Well, I reckon you won't use it as your primary source, but any reading of John needs to be balanced with Warren Carter's John and Empire (which I've just started into, and which promises to be exceptional).

Levi said...

oh and Keener

Levi said...

I've enjoyed Beasley-Murray's WBC comm, and Kysar's from the Augsburg commenary on the NT series.

Will said...

D.L. Moody Smith has a less detailed one, but still has some great insights. It's with the Abingdon series.

andrewbourne said...

I am in shock why has no one mentioned R E Brown both his Anchor Bible Commentaries and his posthumously published work but he was a Catholic priest enough said!

Chris Tilling said...

Superb! Thanks so much, people. It really is useful having chaps like you lot reading this blog!

jordan said...

Seriously, Brown was mentioned way too late in the comments. His commentary is definitely worth reading. Keener's is often helpful. I'm still amazed that he has over 150 pgs of bibliography and then his index is also over 200 pgs (still nice when looking for whatever)

One of Freedom said...

I'm a big fan of Brown as well. Brown is a writing machine!

jim Gordon said...

In a recent comment I mentioned several of my favourite default Johannine scholars. Not mentioned yet is Gail O'Day's NIB commentary - which a number of our students found exciting (their word!.

Jason Pratt said...

Running a little late. Aside from seconding and thirding many of the authors already mentioned, I can give a qualified recommendation for Anderson's survey of scholarly approaches to historicity in GosJohn: The Fourth Gospel And the Quest for Jesus: Modern Foundations Reconsidered. The topical spread goes rather further beyond the title, although it isn't set up very handily for a pericope to pericope consideration. (Blomberg's historical commentary/survey is far more useful in that regard.)

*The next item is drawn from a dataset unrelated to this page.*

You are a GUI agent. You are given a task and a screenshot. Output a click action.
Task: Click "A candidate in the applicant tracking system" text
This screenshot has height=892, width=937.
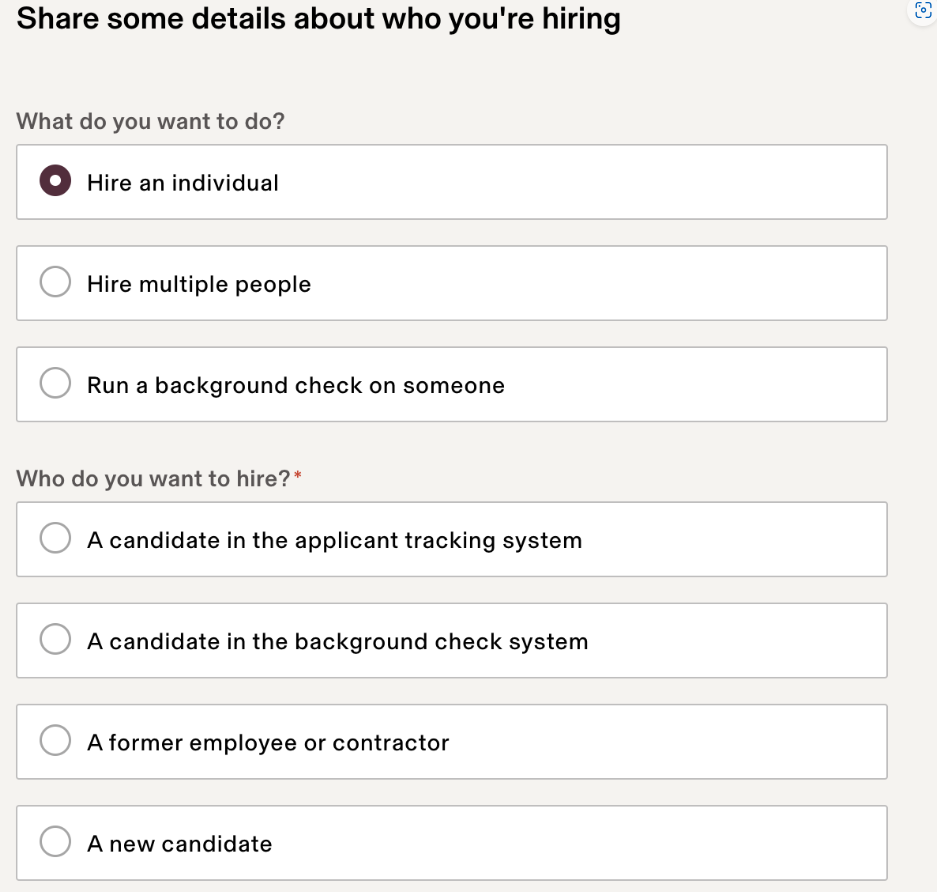334,540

Also, Anderson stumbles badly (in my estimation) in dealing with the authority claims of Christ in the Johannine text; his ideological stance apparently restricts him from considering implications of meaning, further than a certain point. Which in turn leads to a Kloppenborgian multi-generational multi-layered composition strategy for the text, which despite some surface plausibility starts to break down on analysis.

Still, as far as he goes, he's helpful in several regards; and I especially admire his serious and critical pro-con estimation analysis of various schools of thought (including in regard to each other) on analysis of GosJohn.

JRP

james said...

This is late but too important not to post. Read "Martyn's History and Theology of the Fourth Gospel". It is indeed gripping and brief. Not a verse by verse account just a short revolution.

Moody-Smith's Theology of the Gospel of John is a concise summary for intro or refresher overview.